Leave the pictures out and print every record below exactly as it stands.

*** Available records ***

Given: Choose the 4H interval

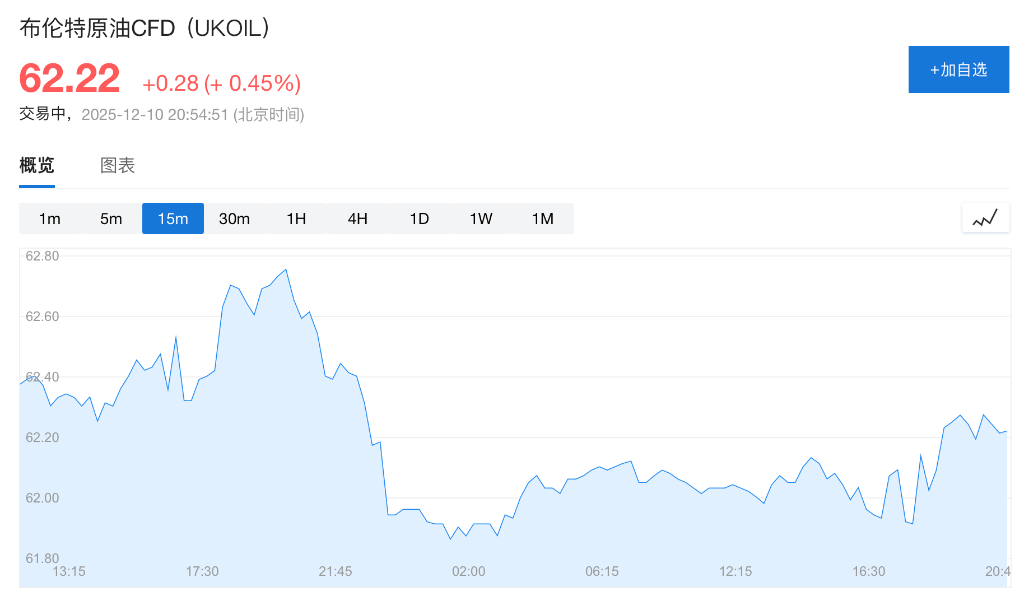Looking at the screenshot, I should [358, 219].

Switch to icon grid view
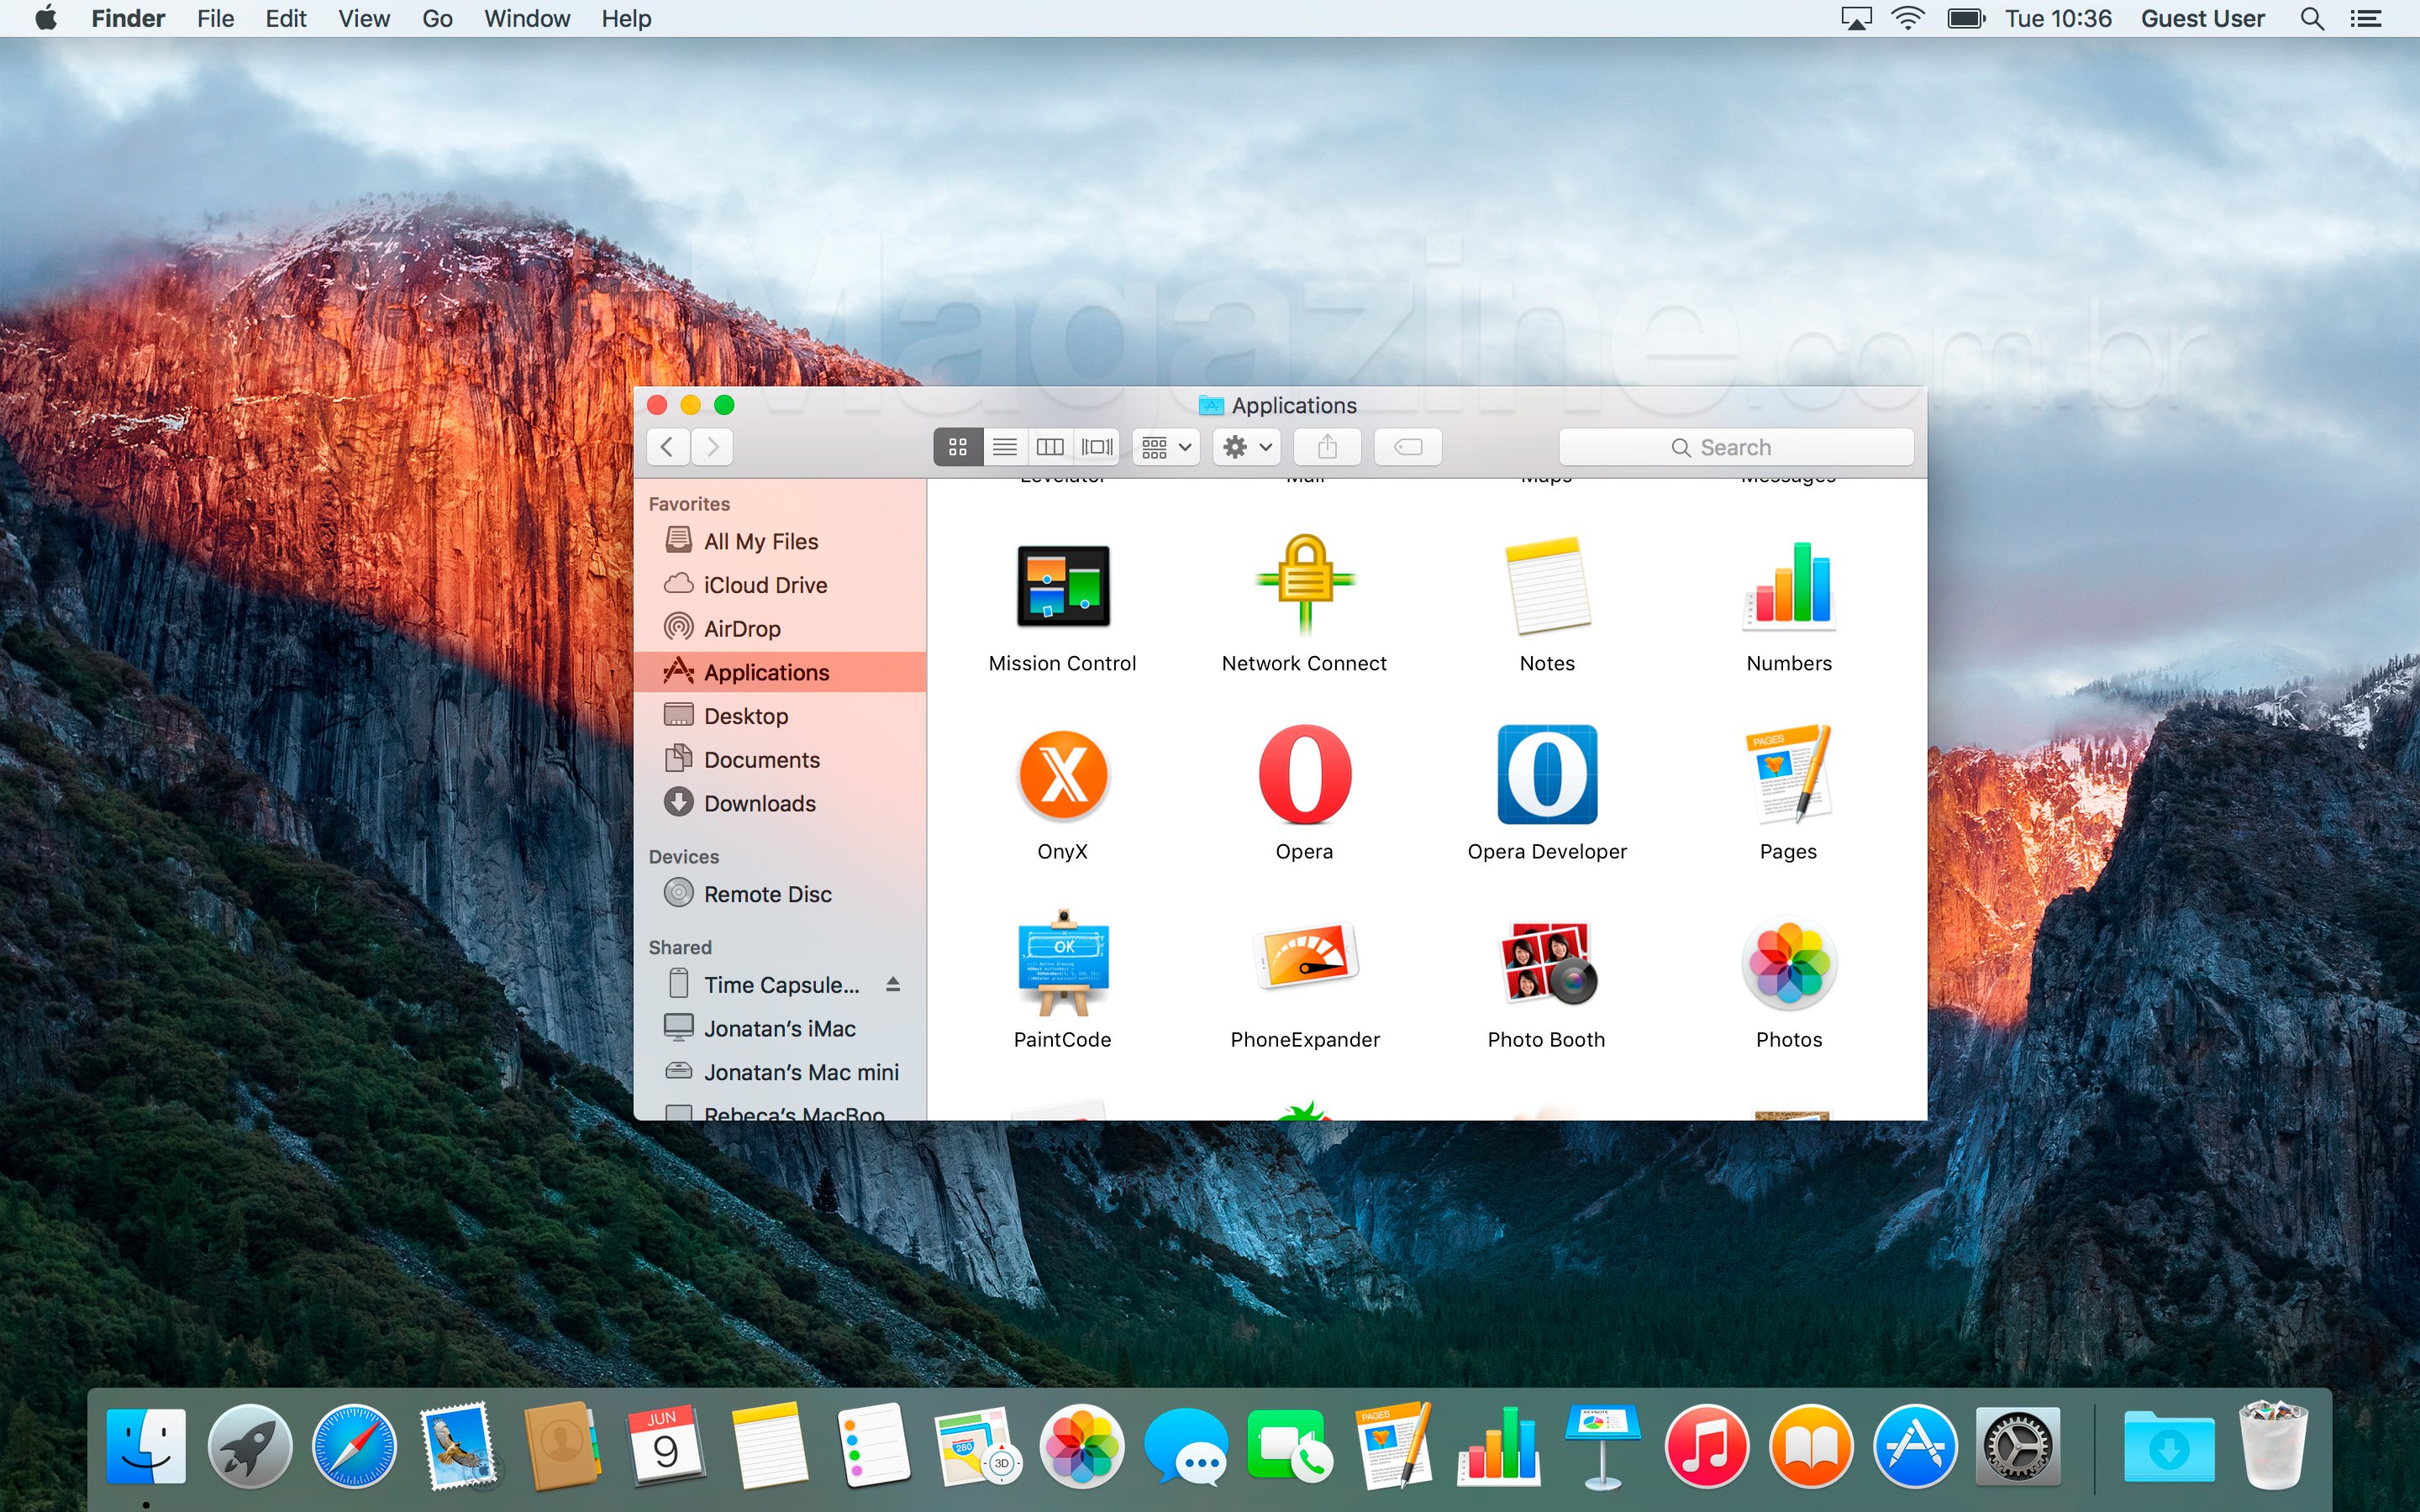point(958,448)
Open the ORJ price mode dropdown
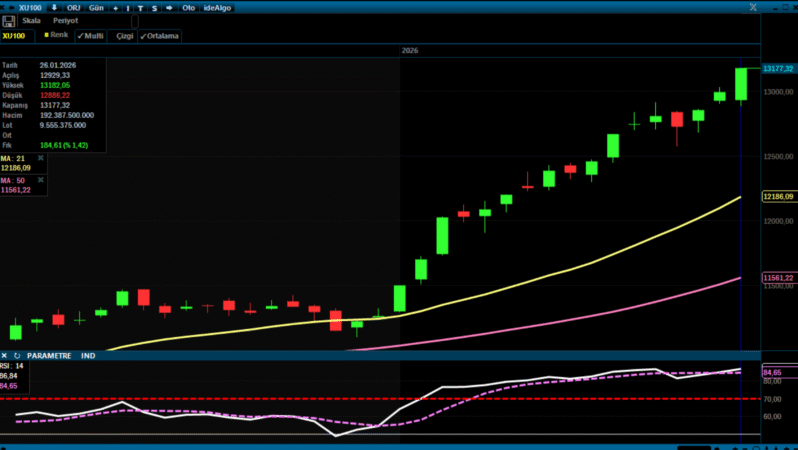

*** End of Available records ***

_Solved exercise_:
Given: Choose the 4H interval

Looking at the screenshot, I should [358, 219].

Switch to icon grid view
point(958,448)
Open the ORJ price mode dropdown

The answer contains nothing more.